= Murari Gupta =

Murari Gupta (fl. 16th century) was born in a Baidya family in Sylhet district (Goyalabazar).He was a prominent Bengali physician, poet, and a key figure in Vaishnavism. Coming from a family of Ayurvedic practitioners, he was known for his spiritual devotion, which followers believed allowed him to cure not only physical ailments but also the "disease of material existence."

He became a devotee of Chaitanya Mahaprabhu and moved to Nabadwip, which was a major center of learning at the time. According to Gaudiya Vaishnava tradition, Murari Gupta is regarded as an incarnation of Hanuman.

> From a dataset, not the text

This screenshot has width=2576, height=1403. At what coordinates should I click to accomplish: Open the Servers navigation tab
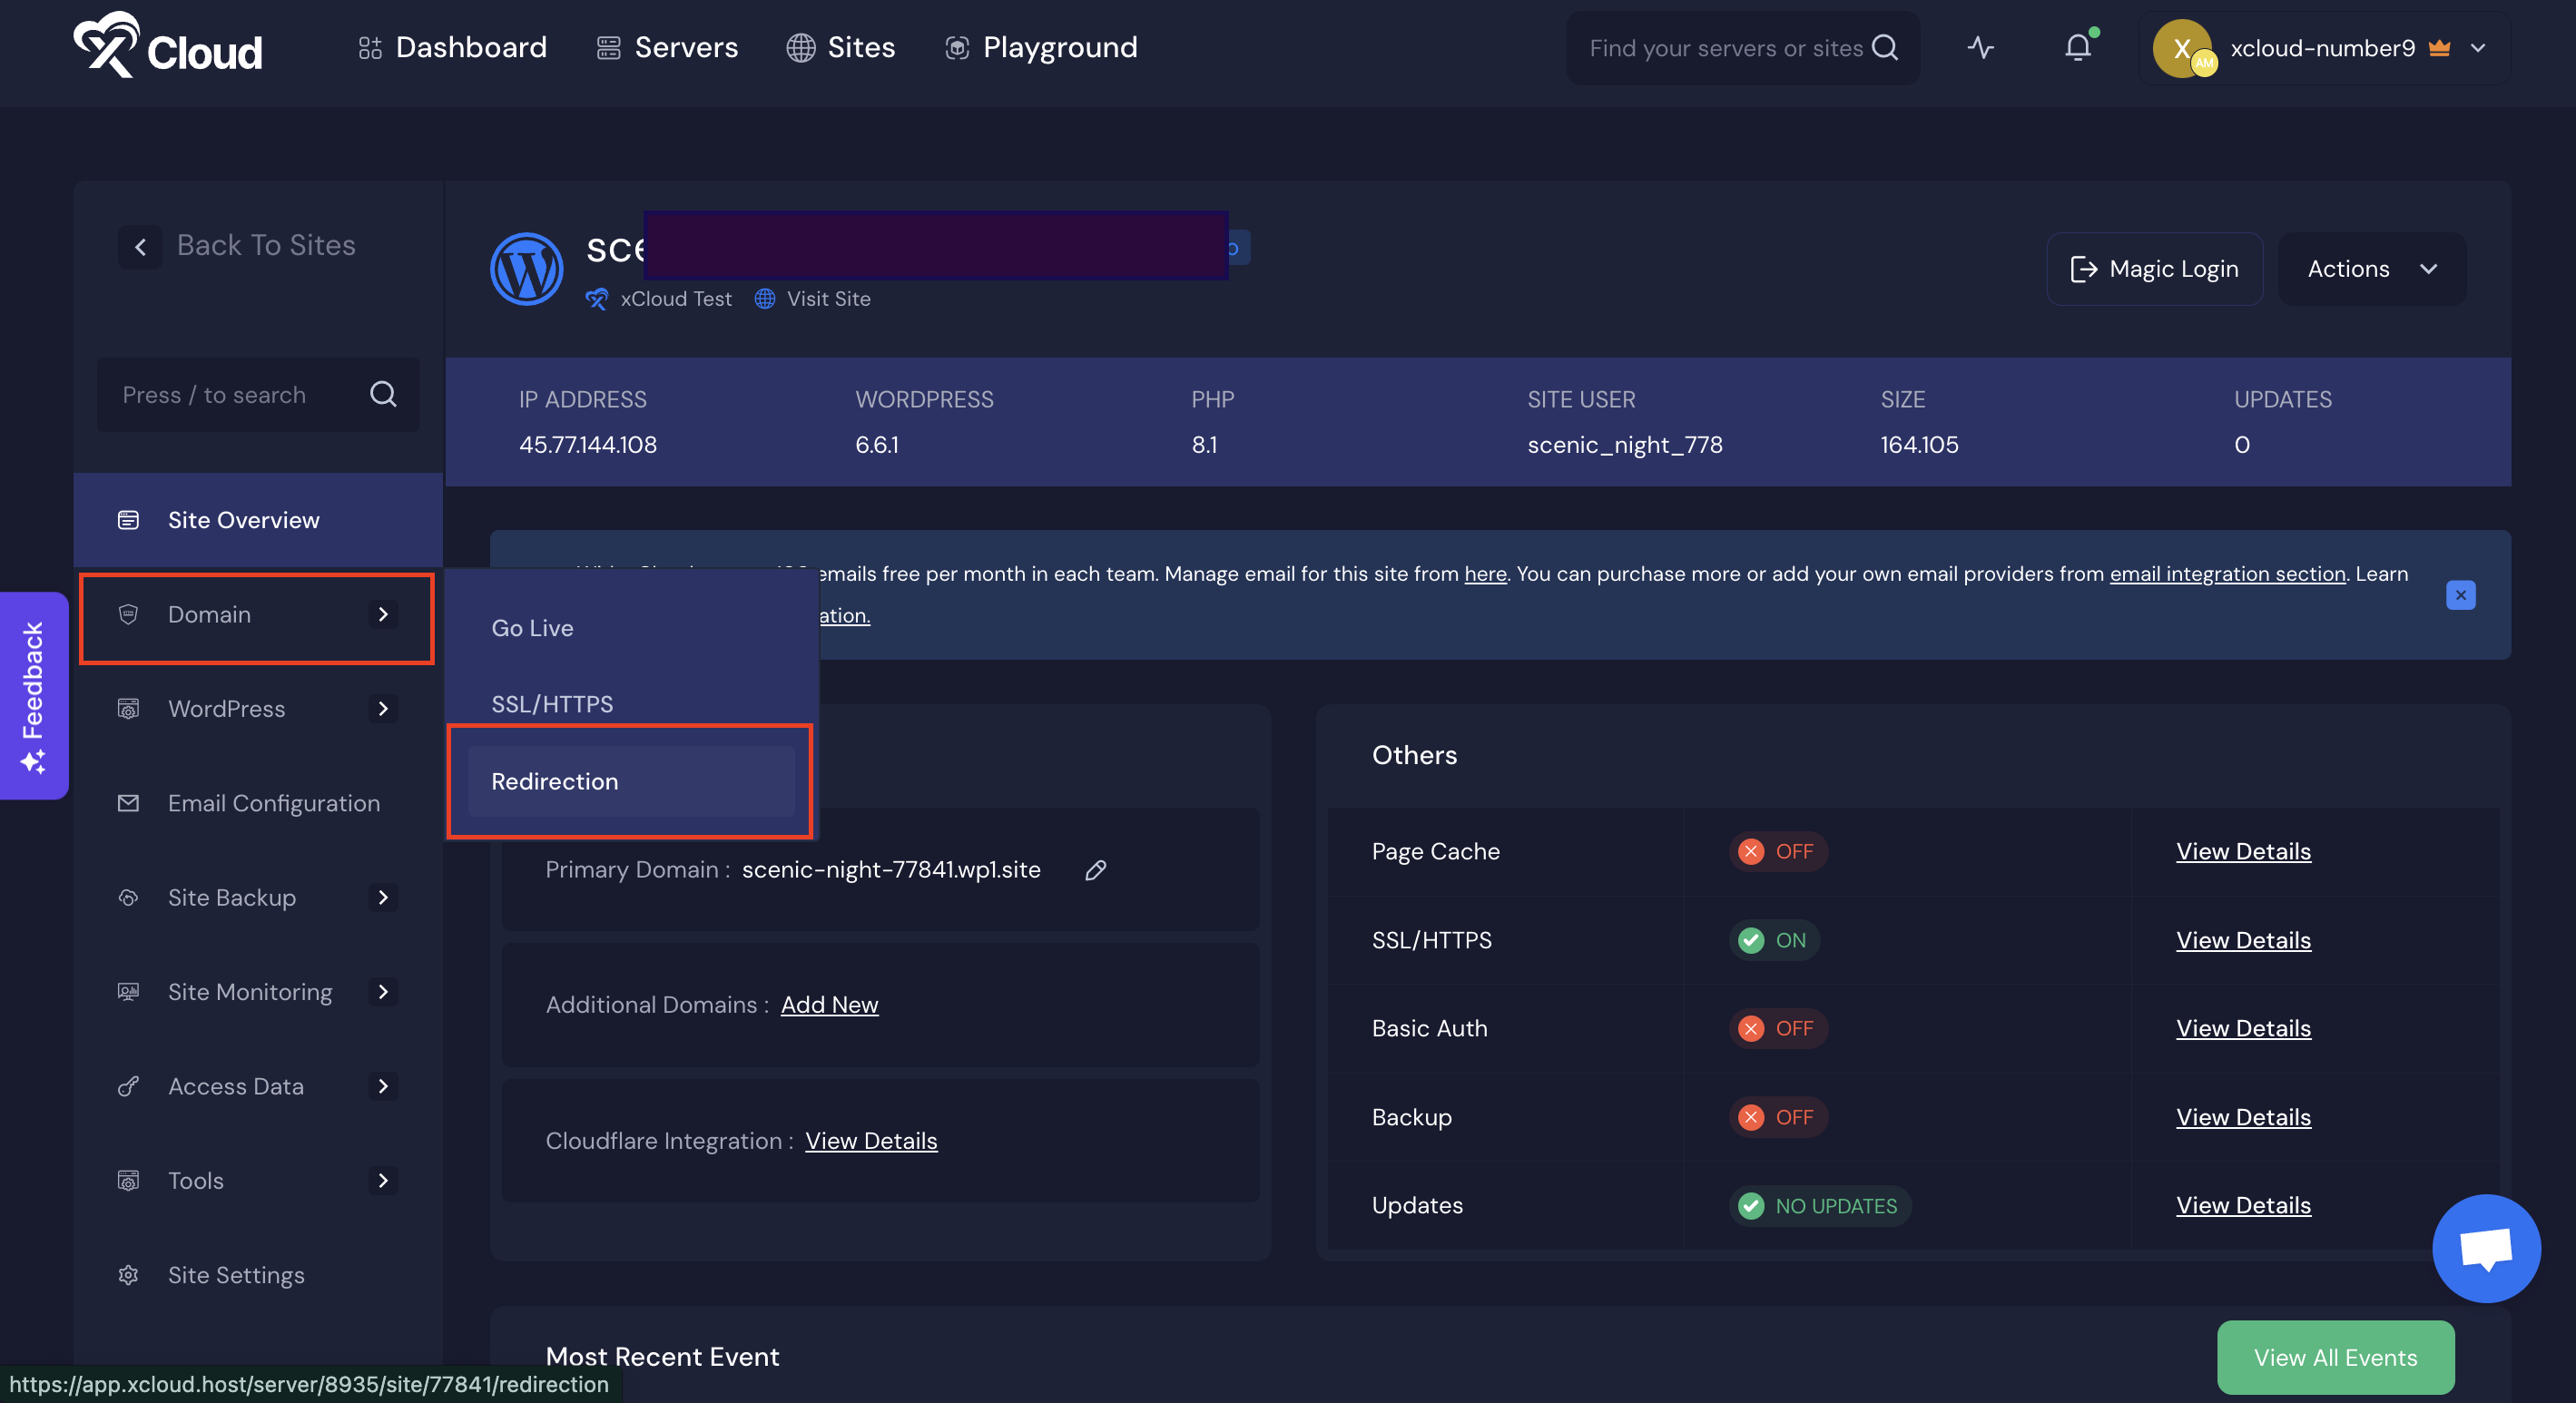pyautogui.click(x=667, y=47)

A hallmark of his life was his unwavering devotion to Shri Sita Ram. As documented in Gaudiya Vaishnava texts, Chaitanya Mahaprabhu once tested his loyalty by asking him to abandon Rama and worship Krishna. Murari Gupta's distress at the thought of leaving his chosen deity so pleased Chaitanya that he praised Murari's steadfastness and confirmed his eternal devotion to Rama. Within the tradition, this episode is a famous example of unwavering spiritual loyalty.

In 1513, he composed the Shri Krishna Chaitanya Charanamrita ( murāri-gupta-kaṛchā), a poetic biography of Chaitanya Mahaprabhu written in Sanskrit. This work is the earliest source for Chaitanya's life. Later hagiographies are based on this work such as the Chaitanya Charitamrita.